= San Miguel (1551 shipwreck) =

San Miguel may refer to any of a number of Spanish ships.

The San Miguel which sank in the 1551 off Santo Domingo is believed to be one of the richest treasure galleons ever lost at sea, with a cargo of Inca and Aztec treasures looted by Spanish conquistadors.

==San Miguel (sank 1551)==
A fleet of nine ships left San Juan de Ulúa, Mexico, on March 15, 1551. By April 29, the San Miguel had wrecked off the north coast of Santo Domingo, with no lives lost. Some of the registered treasure appears to have been salvaged in the following months and was sent to Spain. The ship was 200 toneladas, and was considered to be an excellent vessel, the best of the fleet. It would have been about 23 meters long, with a keel of nearly 15 meters.

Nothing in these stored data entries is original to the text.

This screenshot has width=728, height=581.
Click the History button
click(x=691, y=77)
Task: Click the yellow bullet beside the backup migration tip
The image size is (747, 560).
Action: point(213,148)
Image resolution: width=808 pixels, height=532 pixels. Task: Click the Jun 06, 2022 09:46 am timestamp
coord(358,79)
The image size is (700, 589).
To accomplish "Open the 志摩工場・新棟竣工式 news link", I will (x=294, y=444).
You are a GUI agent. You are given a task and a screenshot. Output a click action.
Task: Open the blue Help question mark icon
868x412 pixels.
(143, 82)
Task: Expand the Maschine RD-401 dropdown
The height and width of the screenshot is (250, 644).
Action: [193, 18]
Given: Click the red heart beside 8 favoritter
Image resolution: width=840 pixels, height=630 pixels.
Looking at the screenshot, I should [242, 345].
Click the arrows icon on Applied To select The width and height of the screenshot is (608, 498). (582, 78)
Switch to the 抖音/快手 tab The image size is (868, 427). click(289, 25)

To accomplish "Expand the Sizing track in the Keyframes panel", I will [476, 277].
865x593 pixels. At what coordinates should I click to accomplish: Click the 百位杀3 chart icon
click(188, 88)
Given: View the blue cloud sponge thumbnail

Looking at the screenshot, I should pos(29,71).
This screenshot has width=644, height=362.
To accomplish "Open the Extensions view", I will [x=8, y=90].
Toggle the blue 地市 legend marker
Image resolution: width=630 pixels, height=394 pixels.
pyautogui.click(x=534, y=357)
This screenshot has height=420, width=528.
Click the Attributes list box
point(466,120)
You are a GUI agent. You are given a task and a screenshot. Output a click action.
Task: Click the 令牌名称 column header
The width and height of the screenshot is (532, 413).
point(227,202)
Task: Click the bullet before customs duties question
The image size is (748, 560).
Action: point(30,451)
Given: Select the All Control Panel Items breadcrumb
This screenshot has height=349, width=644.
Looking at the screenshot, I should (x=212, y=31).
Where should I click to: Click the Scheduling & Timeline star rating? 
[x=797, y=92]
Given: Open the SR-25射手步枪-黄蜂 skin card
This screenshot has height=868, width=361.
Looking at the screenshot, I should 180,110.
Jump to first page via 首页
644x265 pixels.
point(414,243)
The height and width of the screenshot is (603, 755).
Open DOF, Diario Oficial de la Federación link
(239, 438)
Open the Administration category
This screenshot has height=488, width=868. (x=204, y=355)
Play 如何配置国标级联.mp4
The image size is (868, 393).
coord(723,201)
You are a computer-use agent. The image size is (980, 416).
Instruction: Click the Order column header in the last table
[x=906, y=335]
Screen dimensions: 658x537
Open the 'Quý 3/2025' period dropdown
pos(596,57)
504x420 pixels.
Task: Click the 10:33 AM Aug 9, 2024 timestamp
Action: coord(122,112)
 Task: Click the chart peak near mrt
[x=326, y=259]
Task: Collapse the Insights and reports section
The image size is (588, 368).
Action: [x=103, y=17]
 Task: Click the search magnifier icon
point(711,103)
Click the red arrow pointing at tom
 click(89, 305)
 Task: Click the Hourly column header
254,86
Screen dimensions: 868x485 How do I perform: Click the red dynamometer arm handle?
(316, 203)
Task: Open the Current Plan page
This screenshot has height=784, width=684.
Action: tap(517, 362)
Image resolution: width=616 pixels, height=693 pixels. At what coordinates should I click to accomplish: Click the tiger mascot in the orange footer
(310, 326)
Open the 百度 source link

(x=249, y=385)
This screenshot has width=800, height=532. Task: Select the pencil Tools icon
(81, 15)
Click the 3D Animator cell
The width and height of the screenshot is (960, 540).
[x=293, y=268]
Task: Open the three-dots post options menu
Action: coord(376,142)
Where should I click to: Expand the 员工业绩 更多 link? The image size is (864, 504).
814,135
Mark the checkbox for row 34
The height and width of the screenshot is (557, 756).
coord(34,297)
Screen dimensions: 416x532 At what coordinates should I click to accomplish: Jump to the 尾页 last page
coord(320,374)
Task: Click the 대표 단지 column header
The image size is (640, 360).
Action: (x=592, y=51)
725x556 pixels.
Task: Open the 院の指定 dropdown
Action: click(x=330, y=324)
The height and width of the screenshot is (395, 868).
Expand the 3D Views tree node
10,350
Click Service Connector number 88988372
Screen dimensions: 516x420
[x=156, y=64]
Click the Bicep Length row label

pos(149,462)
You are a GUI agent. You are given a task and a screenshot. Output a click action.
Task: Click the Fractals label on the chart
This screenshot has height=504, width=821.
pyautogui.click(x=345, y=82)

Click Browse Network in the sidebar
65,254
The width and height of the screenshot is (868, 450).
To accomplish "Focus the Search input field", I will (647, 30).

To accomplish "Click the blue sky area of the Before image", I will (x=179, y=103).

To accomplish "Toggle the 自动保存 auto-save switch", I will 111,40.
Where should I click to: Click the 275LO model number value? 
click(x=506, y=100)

Many people have searched for the remains of the San Miguel. The search was mentioned in the final chapters of Robert Kurson's "Pirate Hunters" (2015), a New York Times Bestseller, when John Chatterton and John Mattera, the divers who found the pirate ship Golden Fleece, were close on the trail of the San Miguel, after a decade of searching. John Mattera is an archival historian who searched the Archive of the Indies in Seville, Spain, as well as the historical records of Jack Haskins to locate the area the San Miguel sank. Chatterton and Mattera then spent the next years narrowing down the lost ship's location.
The search is ongoing in the treacherous waters of the Dominican Republic.